Papa Francesco riceve Lula: la strada per la diplomazia in Ucraina trova spazio

Il presidente brasiliano Luiz Inacio Lula da Silva, terminato l’incontro Papa Francesco, ha scritto un tweet ringraziando il pontefice “per l’udienza in Vaticano e per la bella conversazione sulla pace nel mondo”. Francesco ha accolto Lula scandendo: “Siamo in tempo di guerra e la pace è molto fragile”. Due fotografie che fanno comprendere come la guerra, in particolare quella in Ucraina, abbiano contraddistinto un incontro tra due leader – chi a capo della Chiesa cattolica e chi di uno Stato del Sud America – apparentemente molto distanti da quel conflitto. Eppure, Francesco e Lula, da posizioni diverse per ruolo e obiettivi, hanno da tempo attivato i propri canali per tentare vie alternative al conflitto.

Ed entrambi i leader fanno parte di quella complessa e composita cerchia di autorità che, caratterizzata da una politica “non allineata”, provano una difficile (e in alcuni casi velleitaria) strada alternativa per parlare tanto con il presidente russo Vladimir Putin quanto con il presidente ucraino Volodymyr Zelensky.
Il Vaticano, attraverso la missione del cardinale Matteo Maria Zuppi, ha confermato il desiderio di tentare una mediazione del conflitto, ribadendo la ferma condanna dell’invasione ma cercando di capire se esiste un terreno per il dialogo. Il presidente della Conferenza episcopale italiana si è già recato a Kiev, e la prossima tappa sembra essere proprio Mosca. Lula si è mosso su binari diversi. A differenza della Santa Sede, il Brasile ha mostrato il lato politico della questione, con il capo dello Stato che ha suggerito che entrambi i leader in guerra debbano scendere a compromessi. Un pensiero che ha gelato Kiev, secondo cui la “pace giusta” non può essere il frutto di una cessione di territori.

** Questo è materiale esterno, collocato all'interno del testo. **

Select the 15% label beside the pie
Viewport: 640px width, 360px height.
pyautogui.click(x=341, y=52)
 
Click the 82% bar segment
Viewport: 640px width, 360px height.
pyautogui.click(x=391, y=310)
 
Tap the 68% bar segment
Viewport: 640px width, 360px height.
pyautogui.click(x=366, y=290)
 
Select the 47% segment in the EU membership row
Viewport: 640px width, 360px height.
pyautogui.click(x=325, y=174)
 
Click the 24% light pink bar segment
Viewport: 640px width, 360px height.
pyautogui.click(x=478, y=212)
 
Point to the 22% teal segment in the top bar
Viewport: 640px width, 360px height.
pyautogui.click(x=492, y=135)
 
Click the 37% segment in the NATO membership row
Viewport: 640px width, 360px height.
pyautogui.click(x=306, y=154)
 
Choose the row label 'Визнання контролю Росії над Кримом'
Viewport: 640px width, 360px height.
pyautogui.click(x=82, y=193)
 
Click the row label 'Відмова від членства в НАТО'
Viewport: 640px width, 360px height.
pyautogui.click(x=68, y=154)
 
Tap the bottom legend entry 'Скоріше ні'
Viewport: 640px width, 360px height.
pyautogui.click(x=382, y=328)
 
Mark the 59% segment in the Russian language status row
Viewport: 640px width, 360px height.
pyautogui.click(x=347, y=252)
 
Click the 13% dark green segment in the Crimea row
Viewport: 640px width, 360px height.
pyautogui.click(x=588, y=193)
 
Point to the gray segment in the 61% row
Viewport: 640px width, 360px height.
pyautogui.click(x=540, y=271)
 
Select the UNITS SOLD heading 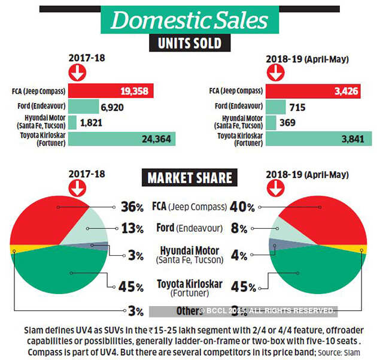tap(189, 44)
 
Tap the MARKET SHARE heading tap(189, 178)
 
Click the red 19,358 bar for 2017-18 tap(111, 90)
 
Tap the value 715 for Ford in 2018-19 tap(297, 107)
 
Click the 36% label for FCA tap(131, 207)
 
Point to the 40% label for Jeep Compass tap(243, 207)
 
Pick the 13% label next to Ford tap(131, 228)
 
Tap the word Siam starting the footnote tap(34, 331)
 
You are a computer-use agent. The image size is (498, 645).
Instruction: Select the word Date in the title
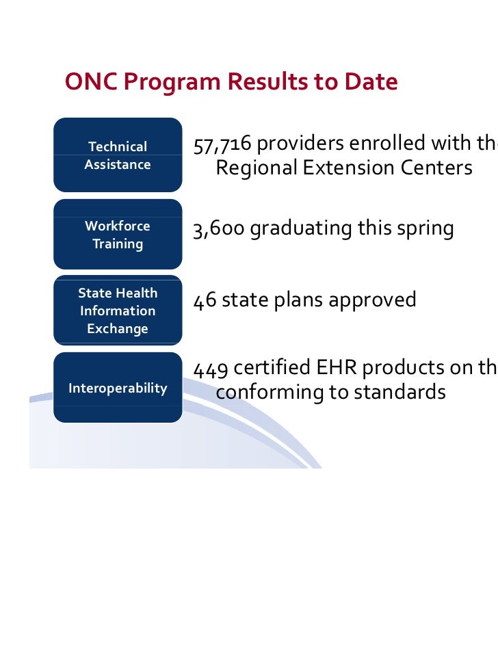pyautogui.click(x=369, y=83)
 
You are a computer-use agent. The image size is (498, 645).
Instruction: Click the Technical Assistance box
pyautogui.click(x=118, y=155)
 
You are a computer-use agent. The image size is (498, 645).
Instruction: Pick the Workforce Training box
pyautogui.click(x=118, y=235)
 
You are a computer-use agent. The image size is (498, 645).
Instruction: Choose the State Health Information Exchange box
pyautogui.click(x=118, y=311)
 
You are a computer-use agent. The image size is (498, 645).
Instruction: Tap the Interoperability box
pyautogui.click(x=118, y=389)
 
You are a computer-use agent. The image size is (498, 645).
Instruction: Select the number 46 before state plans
pyautogui.click(x=203, y=301)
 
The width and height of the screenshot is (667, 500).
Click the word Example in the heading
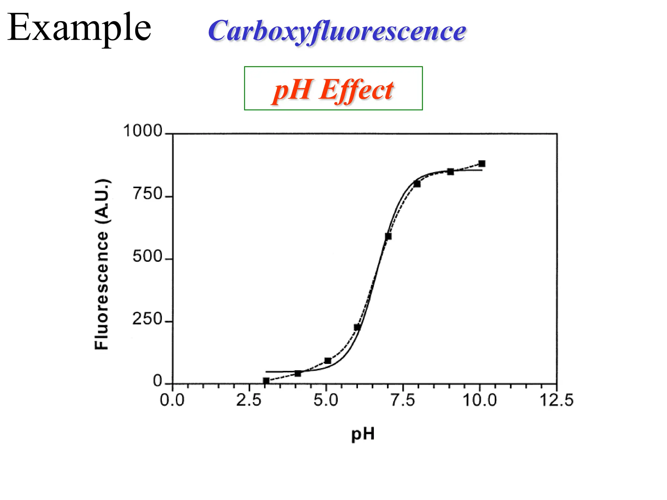pyautogui.click(x=79, y=28)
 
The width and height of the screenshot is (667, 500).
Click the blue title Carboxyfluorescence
pyautogui.click(x=337, y=31)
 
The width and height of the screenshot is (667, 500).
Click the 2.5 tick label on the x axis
pyautogui.click(x=249, y=400)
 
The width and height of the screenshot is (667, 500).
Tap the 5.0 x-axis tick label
pyautogui.click(x=326, y=400)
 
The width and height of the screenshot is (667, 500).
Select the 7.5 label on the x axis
pyautogui.click(x=403, y=400)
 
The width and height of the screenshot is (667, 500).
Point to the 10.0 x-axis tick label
pyautogui.click(x=480, y=400)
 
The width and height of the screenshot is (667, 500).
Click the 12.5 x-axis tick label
pyautogui.click(x=557, y=400)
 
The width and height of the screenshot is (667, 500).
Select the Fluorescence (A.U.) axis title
pyautogui.click(x=101, y=264)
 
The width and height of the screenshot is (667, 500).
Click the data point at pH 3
pyautogui.click(x=266, y=381)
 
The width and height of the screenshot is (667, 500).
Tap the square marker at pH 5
pyautogui.click(x=328, y=361)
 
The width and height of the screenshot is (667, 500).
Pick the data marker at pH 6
pyautogui.click(x=357, y=327)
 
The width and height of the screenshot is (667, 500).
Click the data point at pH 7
pyautogui.click(x=388, y=236)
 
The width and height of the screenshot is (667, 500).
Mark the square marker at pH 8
pyautogui.click(x=417, y=184)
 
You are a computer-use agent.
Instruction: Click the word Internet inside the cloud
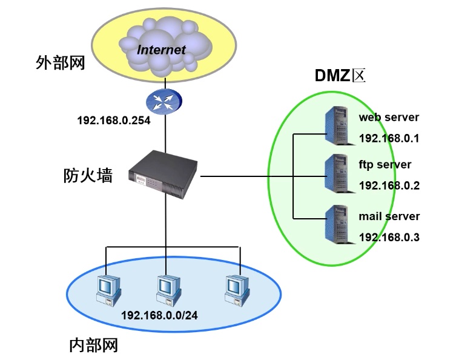coord(161,49)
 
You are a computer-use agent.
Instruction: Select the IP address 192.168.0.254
coord(113,120)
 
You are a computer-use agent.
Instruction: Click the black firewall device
coord(163,173)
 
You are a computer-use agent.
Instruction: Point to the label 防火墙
coord(88,175)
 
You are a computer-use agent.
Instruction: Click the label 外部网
coord(60,63)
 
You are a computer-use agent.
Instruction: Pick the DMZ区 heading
coord(341,76)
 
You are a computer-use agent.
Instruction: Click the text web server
coord(389,117)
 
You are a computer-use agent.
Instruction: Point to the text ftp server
coord(385,164)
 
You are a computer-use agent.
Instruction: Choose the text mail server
coord(389,216)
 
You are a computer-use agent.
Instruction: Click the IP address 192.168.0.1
coord(389,138)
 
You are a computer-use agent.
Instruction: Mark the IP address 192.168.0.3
coord(389,237)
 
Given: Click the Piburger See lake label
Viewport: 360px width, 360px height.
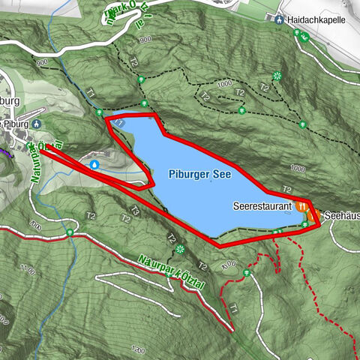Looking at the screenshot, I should tap(200, 174).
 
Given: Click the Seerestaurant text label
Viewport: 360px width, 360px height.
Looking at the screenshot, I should tap(262, 205).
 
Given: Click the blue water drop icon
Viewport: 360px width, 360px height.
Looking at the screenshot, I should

L’impegno per ampliare il numero dei Paesi coinvolti nell’eventuale processo di pace, soprattutto tra quelli del “Sud del mondo”, ha provocato inoltre critiche tra chi considera questo piano troppo vicino alle idee di Mosca. Pochi giorni fa, ad andare in scena è stata la missione dei rappresentanti di sei Paesi africani guidati dal presidente sudafricano Cyril Ramaphosa. Zelensky ha confermato alla delegazione africana di non potere incontrare Putin mentre le forze del Paese invasore si trovano ancora in Ucraina, poiché questo si tradurrebbe nel congelare la guerra, certificando lo status quo mentre sta prendendo forma la controffensiva. Putin, anche per ragioni strategiche in Africa, ha voluto lanciare messaggi di apprezzamento verso la missione e su alcune proposte.

Difficile dire se tutto ciò avrà una concretezza, ma intanto la Cina – anch’essa proiettata in Africa e a sua volta promotrice dei famosi “12 punti” di Xi – ha lodato pubblicamente l’iniziativa di Ramaphosa. In attesa che la Turchia, con l’annunciato incontro tra Putin e Recep Tayyip Erdogan, faccia una nuova mossa nel suo ambizioso piano di porsi come mediatrice, la diplomazia sembra così al momento trovare spazio nel blocco di Paesi alternativo alle superpotenze.